Exercise description
Copy each entry below exactly as it reads.

Saved data entries
--------------------------------------------------
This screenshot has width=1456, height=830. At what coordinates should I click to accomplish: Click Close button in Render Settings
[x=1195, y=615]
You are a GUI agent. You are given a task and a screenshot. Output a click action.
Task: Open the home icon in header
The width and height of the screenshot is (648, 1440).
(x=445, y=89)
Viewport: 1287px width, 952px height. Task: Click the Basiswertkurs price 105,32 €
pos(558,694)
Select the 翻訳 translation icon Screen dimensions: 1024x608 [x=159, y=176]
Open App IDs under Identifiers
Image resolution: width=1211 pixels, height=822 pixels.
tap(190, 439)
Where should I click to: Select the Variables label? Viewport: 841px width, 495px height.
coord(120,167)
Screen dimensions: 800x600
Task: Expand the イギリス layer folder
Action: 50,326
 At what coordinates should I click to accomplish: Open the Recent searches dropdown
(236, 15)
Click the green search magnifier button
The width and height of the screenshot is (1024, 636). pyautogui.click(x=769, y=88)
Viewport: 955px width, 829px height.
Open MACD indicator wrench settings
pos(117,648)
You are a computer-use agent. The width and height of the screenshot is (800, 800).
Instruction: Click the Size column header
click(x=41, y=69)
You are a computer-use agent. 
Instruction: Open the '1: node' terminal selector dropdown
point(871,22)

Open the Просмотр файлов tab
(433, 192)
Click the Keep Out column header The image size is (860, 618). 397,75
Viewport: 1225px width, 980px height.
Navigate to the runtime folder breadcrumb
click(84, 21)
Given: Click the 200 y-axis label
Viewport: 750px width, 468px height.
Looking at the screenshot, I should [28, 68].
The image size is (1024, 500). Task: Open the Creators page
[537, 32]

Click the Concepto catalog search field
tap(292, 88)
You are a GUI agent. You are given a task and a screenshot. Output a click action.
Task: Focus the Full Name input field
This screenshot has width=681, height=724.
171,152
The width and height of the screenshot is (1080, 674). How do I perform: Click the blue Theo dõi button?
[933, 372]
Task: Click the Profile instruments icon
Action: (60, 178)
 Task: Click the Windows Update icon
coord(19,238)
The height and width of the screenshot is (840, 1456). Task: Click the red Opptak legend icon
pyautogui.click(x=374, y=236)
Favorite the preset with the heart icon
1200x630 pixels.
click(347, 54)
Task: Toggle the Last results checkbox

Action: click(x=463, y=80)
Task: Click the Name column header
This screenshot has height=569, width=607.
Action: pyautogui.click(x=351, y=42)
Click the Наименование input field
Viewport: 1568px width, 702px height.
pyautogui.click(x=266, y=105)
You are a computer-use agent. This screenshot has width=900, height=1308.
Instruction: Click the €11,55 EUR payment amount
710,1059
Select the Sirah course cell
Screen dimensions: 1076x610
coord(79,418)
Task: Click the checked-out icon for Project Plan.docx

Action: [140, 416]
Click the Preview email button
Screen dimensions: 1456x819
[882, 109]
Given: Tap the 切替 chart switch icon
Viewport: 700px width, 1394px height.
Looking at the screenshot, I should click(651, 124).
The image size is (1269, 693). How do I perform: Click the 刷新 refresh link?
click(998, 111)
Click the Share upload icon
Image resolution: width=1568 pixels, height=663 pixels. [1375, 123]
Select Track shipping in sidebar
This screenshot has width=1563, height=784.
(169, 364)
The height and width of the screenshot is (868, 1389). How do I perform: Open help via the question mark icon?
--------------------------------------------------
Problem solution
This screenshot has width=1456, height=830. At what coordinates should I click to accomplish: Click Close button in Render Settings
[x=1195, y=615]
You are a GUI agent. You are given a task and a screenshot. Output a click action.
Task: Open the home icon in header
The width and height of the screenshot is (648, 1440).
(x=445, y=89)
Viewport: 1287px width, 952px height. Task: Click the Basiswertkurs price 105,32 €
pos(558,694)
Select the 翻訳 translation icon Screen dimensions: 1024x608 [x=159, y=176]
Open App IDs under Identifiers
Image resolution: width=1211 pixels, height=822 pixels.
tap(190, 439)
Where should I click to: Select the Variables label? Viewport: 841px width, 495px height.
coord(120,167)
Screen dimensions: 800x600
Task: Expand the イギリス layer folder
Action: 50,326
 At what coordinates should I click to accomplish: Open the Recent searches dropdown
(236, 15)
Click the green search magnifier button
The width and height of the screenshot is (1024, 636). pyautogui.click(x=769, y=88)
Viewport: 955px width, 829px height.
Open MACD indicator wrench settings
pos(117,648)
You are a computer-use agent. The width and height of the screenshot is (800, 800).
Instruction: Click the Size column header
click(x=41, y=69)
You are a computer-use agent. 
Instruction: Open the '1: node' terminal selector dropdown
point(871,22)

Open the Просмотр файлов tab
(433, 192)
Click the Keep Out column header The image size is (860, 618). 397,75
Viewport: 1225px width, 980px height.
Navigate to the runtime folder breadcrumb
click(84, 21)
Given: Click the 200 y-axis label
Viewport: 750px width, 468px height.
Looking at the screenshot, I should [28, 68].
The image size is (1024, 500). Task: Open the Creators page
[537, 32]

Click the Concepto catalog search field
tap(292, 88)
You are a GUI agent. You are given a task and a screenshot. Output a click action.
Task: Focus the Full Name input field
This screenshot has width=681, height=724.
171,152
The width and height of the screenshot is (1080, 674). How do I perform: Click the blue Theo dõi button?
[933, 372]
Task: Click the Profile instruments icon
Action: (60, 178)
 Task: Click the Windows Update icon
coord(19,238)
The height and width of the screenshot is (840, 1456). Task: Click the red Opptak legend icon
pyautogui.click(x=374, y=236)
Favorite the preset with the heart icon
1200x630 pixels.
click(347, 54)
Task: Toggle the Last results checkbox

Action: click(x=463, y=80)
Task: Click the Name column header
This screenshot has height=569, width=607.
Action: pyautogui.click(x=351, y=42)
Click the Наименование input field
Viewport: 1568px width, 702px height.
pyautogui.click(x=266, y=105)
You are a computer-use agent. This screenshot has width=900, height=1308.
Instruction: Click the €11,55 EUR payment amount
710,1059
Select the Sirah course cell
Screen dimensions: 1076x610
coord(79,418)
Task: Click the checked-out icon for Project Plan.docx

Action: [140, 416]
Click the Preview email button
Screen dimensions: 1456x819
[882, 109]
Given: Tap the 切替 chart switch icon
Viewport: 700px width, 1394px height.
Looking at the screenshot, I should click(651, 124).
The image size is (1269, 693). How do I perform: Click the 刷新 refresh link?
click(998, 111)
Click the Share upload icon
Image resolution: width=1568 pixels, height=663 pixels. [1375, 123]
Select Track shipping in sidebar
This screenshot has width=1563, height=784.
(169, 364)
The height and width of the screenshot is (868, 1389). How do I perform: Open help via the question mark icon?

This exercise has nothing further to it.